How do you solve the problem of beaver overpopulation? Parachute them into no mans' land, of course!
A video from 1950, titled "Fur for the Future," was released today telling the story of how the Idaho Department of Fish and Game handled their excess of beavers.
Yes, those are beavers in parachuting boxes.
It wasn't just beavers that were loaded into the drop crates, either. A fair amount of fur-bearing rodents were dropped into a section of Idaho backcountry known as the Frank Church River of No Return Wilderness.
In 1950, the Idaho Department of Fish and Game received $700 to produce two color films about the drops, but one was just uncovered recently because it was stored in the wrong box in the Idaho Historical Society.
Idaho still practices the relocation of beavers into the 21st century, though they have long abandoned airplane drops.
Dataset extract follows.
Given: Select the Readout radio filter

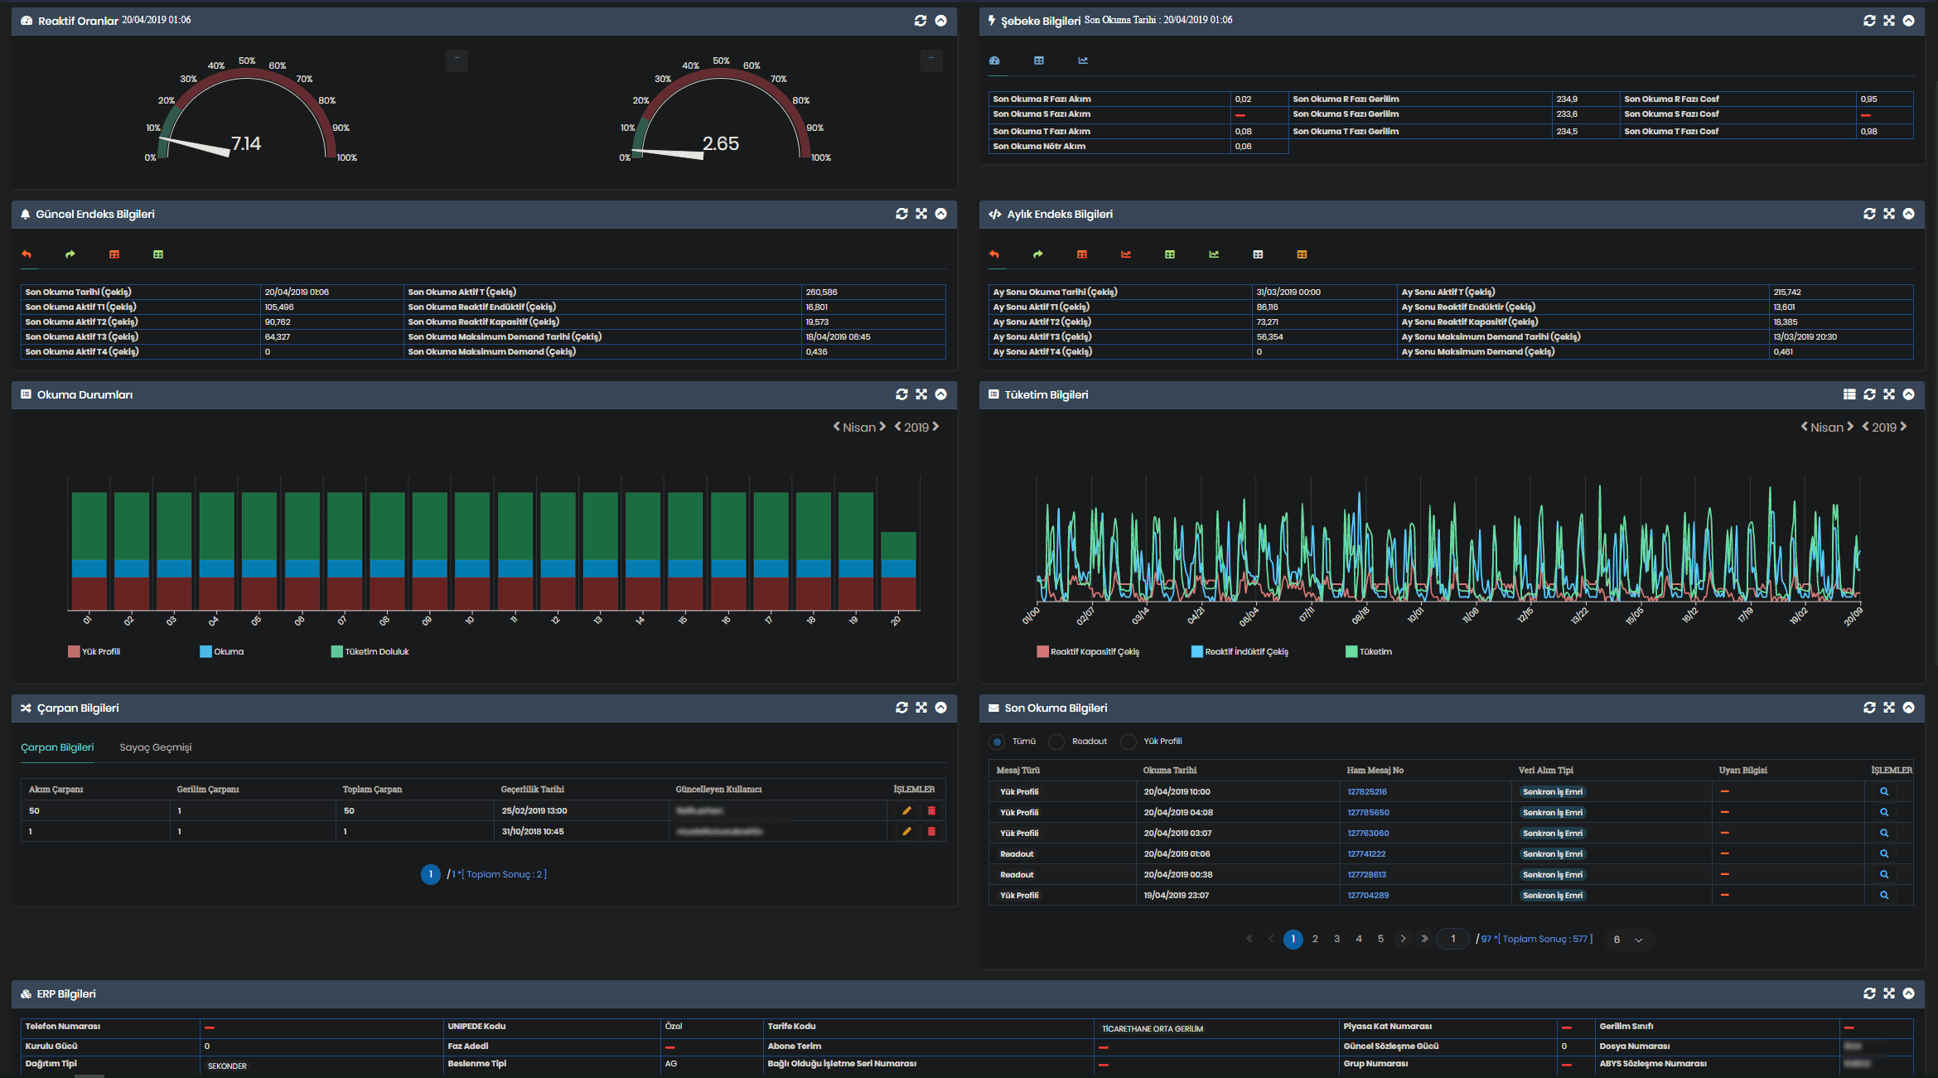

It is considered, however, an excellent way to place them in remote areas, and isn't off the table entirely.
Beaver relocation is key in regions of Idaho, said Steve Nadeau, the statewide fur bearer manager in Idaho. "Beavers are dropped into locations to help restore the land. They make good ponds that can hold water all year, and that's important to the landscape."
If you're ever adventuring in the remote Idaho backcountry and see a box floating overhead, exercise caution. There may be a beaver inside.